He also expressed concerns about the dire humanitarian situation in the Gaza Strip, saying "let's look at the conditions in Gaza: these increasingly resemble a big concentration camp."

Israel, as has been so often the case as the international community condemns the situation in Gaza, is outraged. The Foreign Ministry accused the Cardinal of making comments "based on Hamas propaganda" and likewise slammed him for "ignoring its numerous crimes," even though he explicitly called for both sides to end their attacks. He said the Cardinal's comments would not "bring the people closer to truth and peace."

another short read
http://www.campaignforliberty.com/wire.php?view=1575


----------



## Bobm (Aug 26, 2003)

Gee the Catholic church siding against the jews thats new :roll: Uh kind of like when the ignored the holacaust, the pope is a fool politically speaking and the Catholic Church hirarchy is corrupt.

I am Catholic but not blind


----------



## swampbuck (Sep 19, 2007)

i don't see how anyone can support these acts. you're saying its ok with you that the isreali army bombed out a girls school? if anyone else did that they would be called cowardly terrorists. do you not see that, are you that blind? isreal slautered 100 people in that bombing alone and they cannot confirm one hammas casualty. they openly admitted their claims for engaging the girls school were baseless.

Doublethink-"To know and not to know, to be conscious of complete truthfulness while telling carefully constructed lies, to hold simultaneously two opinions which canceled out, knowing them to be contradictory and believing in both of them, to use logic against logic, to repudiate morality while laying claim to it, to believe that democracy was impossible and that the Party was the guardian of democracy, to forget, whatever it was necessary to forget, then to draw it back into memory again at the moment when it was needed, and then promptly to forget it again, and above all, to apply the same process to the process itself -- that was the ultimate subtlety; consciously to induce unconsciousness, and then, once again, to become unconscious of the act of hypnosis you had just performed. Even to understand the word 'doublethink' involved the use of doublethink."


----------



## Plainsman (Jul 30, 2003)

> you're saying its ok with you that the isreali army bombed out a girls school?

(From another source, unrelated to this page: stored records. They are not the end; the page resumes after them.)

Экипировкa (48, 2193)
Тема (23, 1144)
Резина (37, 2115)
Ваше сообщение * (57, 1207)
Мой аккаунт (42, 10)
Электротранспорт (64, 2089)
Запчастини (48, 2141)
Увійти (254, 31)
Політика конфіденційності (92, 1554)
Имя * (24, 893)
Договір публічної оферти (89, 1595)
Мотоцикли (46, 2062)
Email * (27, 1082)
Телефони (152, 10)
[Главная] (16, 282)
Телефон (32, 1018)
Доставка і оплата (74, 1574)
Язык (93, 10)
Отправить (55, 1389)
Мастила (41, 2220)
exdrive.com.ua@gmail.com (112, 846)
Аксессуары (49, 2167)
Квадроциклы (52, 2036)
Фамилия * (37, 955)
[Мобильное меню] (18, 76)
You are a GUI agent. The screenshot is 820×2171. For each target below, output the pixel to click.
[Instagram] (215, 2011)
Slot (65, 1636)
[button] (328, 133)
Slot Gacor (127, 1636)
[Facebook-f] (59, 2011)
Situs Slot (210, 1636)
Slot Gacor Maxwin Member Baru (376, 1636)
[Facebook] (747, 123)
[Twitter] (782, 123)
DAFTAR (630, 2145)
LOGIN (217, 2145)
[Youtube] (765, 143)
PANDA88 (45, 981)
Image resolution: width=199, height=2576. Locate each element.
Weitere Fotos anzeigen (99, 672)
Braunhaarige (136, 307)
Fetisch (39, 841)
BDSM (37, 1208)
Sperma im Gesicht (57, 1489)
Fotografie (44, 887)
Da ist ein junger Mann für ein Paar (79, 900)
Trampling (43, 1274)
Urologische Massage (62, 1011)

I didn't see anywhere that it said it was a girls school. I'm not sexist though so does that make it worse? I only heard it was a UN run school. Did you hear 350 Hamas were lobbing mortars from the school. Nope, I didn't read that in an Israel paper, I watched a Hamas member being interviewed saying we thought we would be safe there.

I have to be honest, and this isn't personal because I doubt that last paragraph is your own writing, but that thing read as if drug induced. I have heard people talk like that before, but only after a handful of joints, or because they wore their jock to tight for a week and they thought they were a poet.


----------



## southdakbearfan (Oct 11, 2004)

swampbuck said:


> i don't see how anyone can support these acts. you're saying its ok with you that the isreali army bombed out a girls school? if anyone else did that they would be called cowardly terrorists. do you not see that, are you that blind? isreal slautered 100 people in that bombing alone and they cannot confirm one hammas casualty. they openly admitted their claims for engaging the girls school were baseless.
> 
> Doublethink-"To know and not to know, to be conscious of complete truthfulness while telling carefully constructed lies, to hold simultaneously two opinions which canceled out, knowing them to be contradictory and believing in both of them, to use logic against logic, to repudiate morality while laying claim to it, to believe that democracy was impossible and that the Party was the guardian of democracy, to forget, whatever it was necessary to forget, then to draw it back into memory again at the moment when it was needed, and then promptly to forget it again, and above all, to apply the same process to the process itself -- that was the ultimate subtlety; consciously to induce unconsciousness, and then, once again, to become unconscious of the act of hypnosis you had just performed. Even to understand the word 'doublethink' involved the use of doublethink."


Hamas and other terrorist outfits operate from these facilities specifically because they are either hoping they won't be bombed because of what they are, or that when they do get blown up the idiots will run into the streets saying OMG they blew up a school.

The facts of the matter that they were lobbing rockets and morters from the school don't matter because of our idiot political correctness out of control. The minute the school allowed rockets and mortars to be placed there, it stopped being a school in any sense and form, and became a target.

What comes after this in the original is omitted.